**Task requirements**: For every record below, repeat the text exactly and pass over any image.

[Collected data entries]
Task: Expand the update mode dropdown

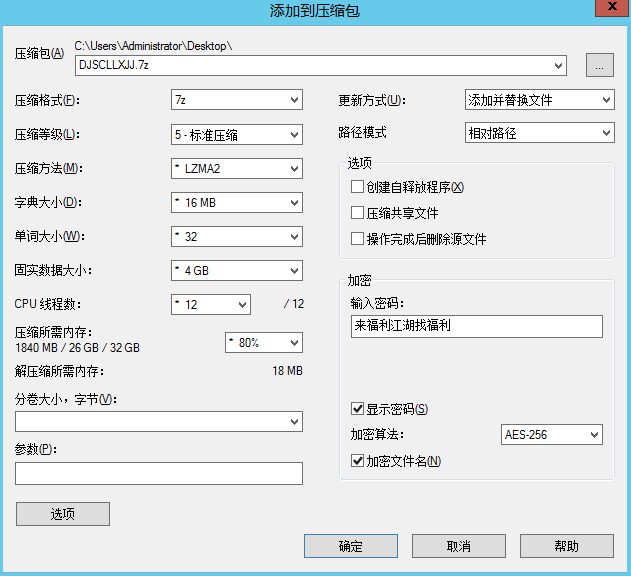Action: (x=539, y=100)
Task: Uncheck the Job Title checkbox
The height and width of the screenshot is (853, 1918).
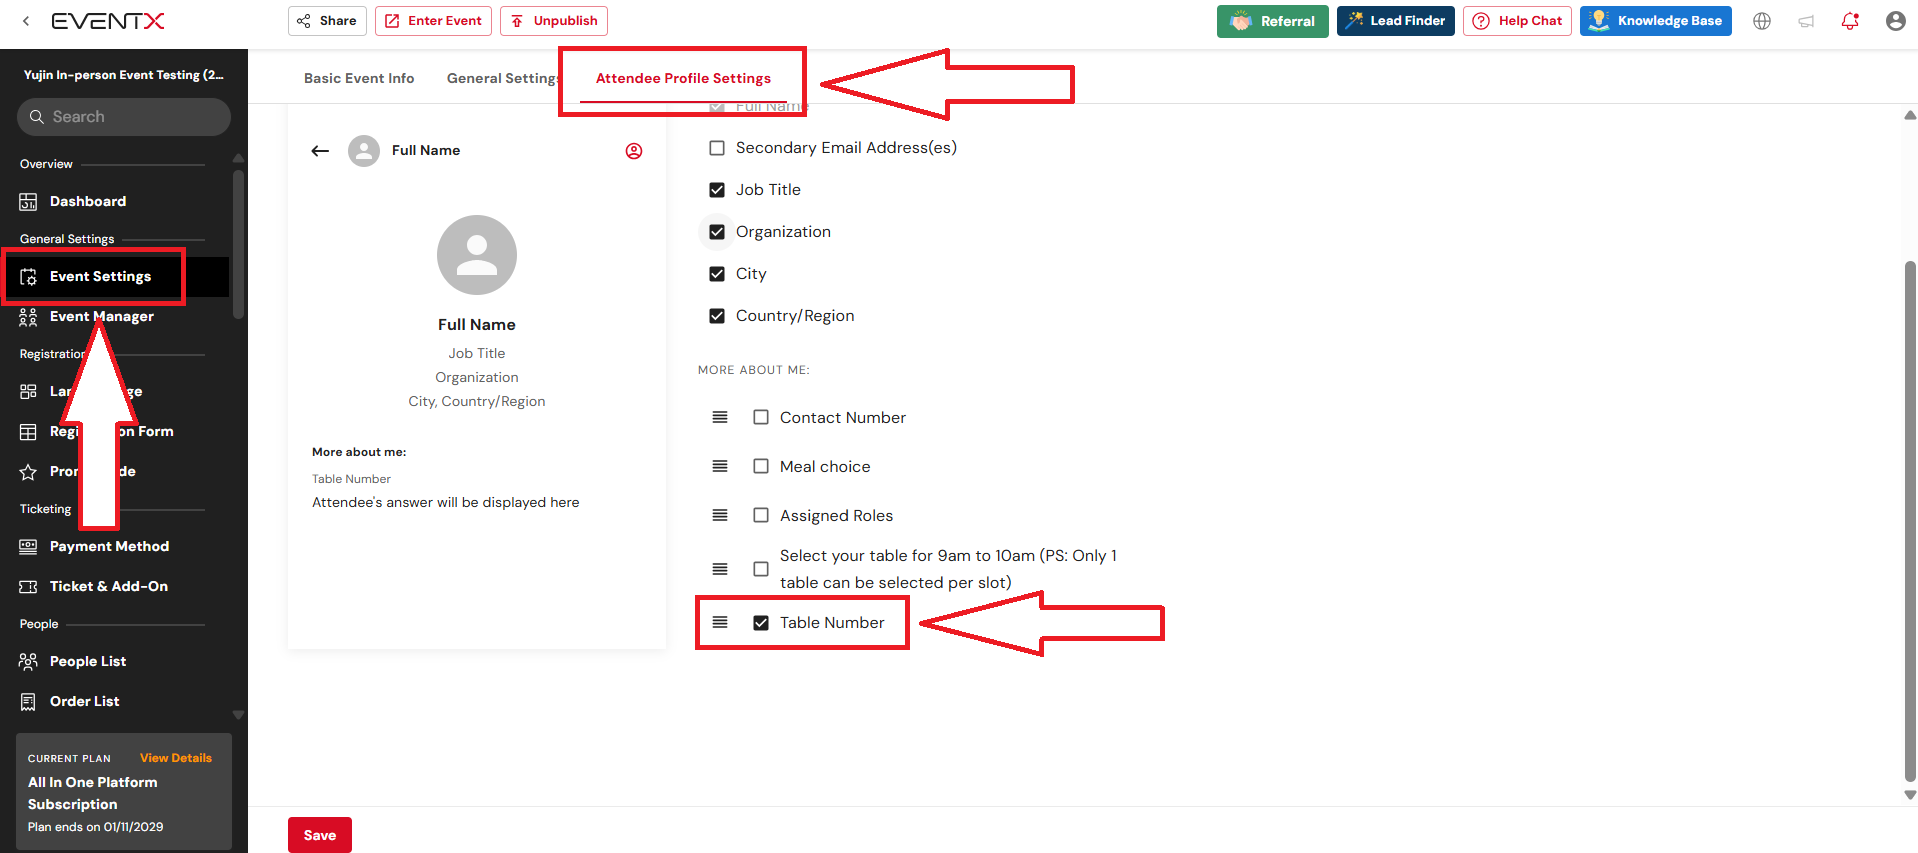Action: [717, 190]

**Result for this task**:
Task: Expand the update mode dropdown

Action: (x=539, y=100)
Task: Uncheck the Job Title checkbox
The height and width of the screenshot is (853, 1918).
Action: [717, 190]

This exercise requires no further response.